It's easy to lose track of time when you allow yourself to get carried away while playing video games — but intriguingly, that effect appears to be far more noticeable when gaming in virtual reality.

A team of researchers at the University of California, Santa Cruz, found that time flies by when playing while wearing a VR headset as compared to playing the same game on a two-dimensional screen.

In an experiment, as detailed in a paper published in the journal Timing & Time Perception, research assistant Grayson Mullen and psychology professor Nicolas Davidenko found that participants had a much harder time gauging how fast time passed when playing a game in VR.

Participants playing the same game — a simplified maze puzzle — on a screen in front of them were good at estimating when they believed five minutes had passed without access to a clock.

Those playing in VR, though, played for an average of 72.6 seconds longer before signaling to the researchers when they believed five minutes had passed.

"This is the first time we can really isolate that it's not just that you’re playing a video game, or the content of whatever you're seeing," Mullen said in a statement. "It's really the fact that it is virtual reality versus a conventional screen that contributes to this time compression effect."

As its name suggests, time compression is the effect when time goes by faster than we think.

The researchers suggest that the effect could be the result of the fact that you are less aware of your physical body inside VR.

"In virtual reality, when you look down, you might see nothing where your body normally would be, or you might see a schematic of a body, but it won't feel like your body," Davidenko, co-author of the paper, said in the statement.

"There are theories that we may rely on our heartbeat and other bodily rhythms to help our brain track the passage of time, so if you have a less vivid sense of your body in virtual reality, you might be missing the pulses of this timekeeping mechanism."

It's an exciting conclusion, but any results should be taken with a grain of salt.
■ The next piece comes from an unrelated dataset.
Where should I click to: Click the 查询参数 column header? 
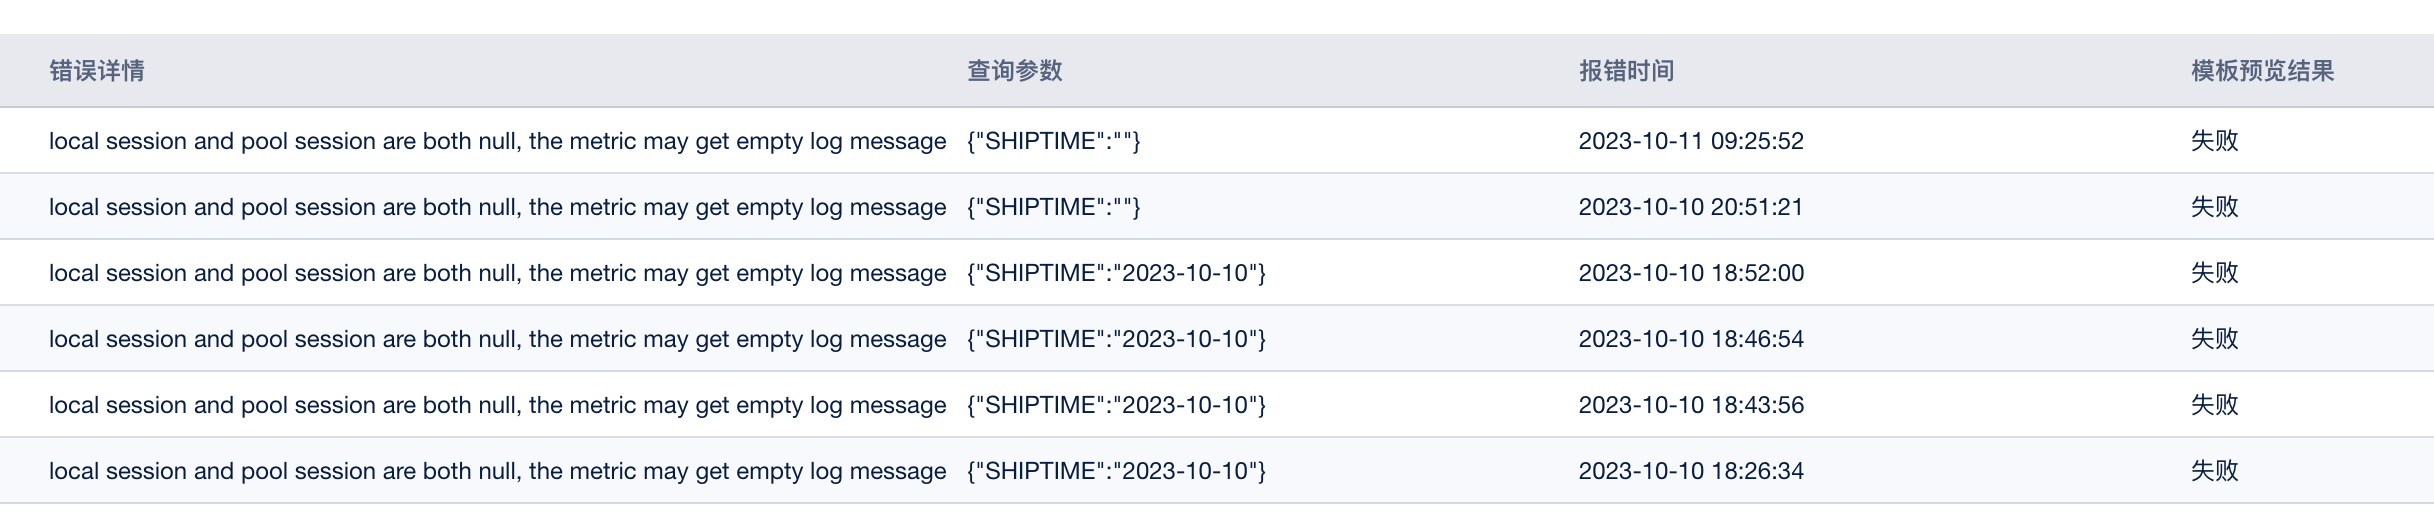coord(1015,71)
There's still a lot we don't know about "time compression" and Mullen's experiment is also not bulletproof.

For instance, participants were asked to play the game in both VR and on a conventional screen, one after the other, with the order being picked at random. Time compression only occurred for those who played the game in VR first.

That means participants may have made their best guess during the second round based on the estimation in the first round, as the researchers note in their paper.

If the effect holds up more generally, though, losing yourself inside virtual reality could also have some negative consequences.

"As virtual reality headsets get more comfortable to wear for longer periods of time, and as more immersive games are made for this format, I think it would be good to avoid having it become like a virtual casino, where you end up playing more because you don't realize how much time you're spending," Mullen said in the statement.

In any event, virtual reality has proven time and time again that it can be incredibly immersive — a quality that comes with its own risks and rewards.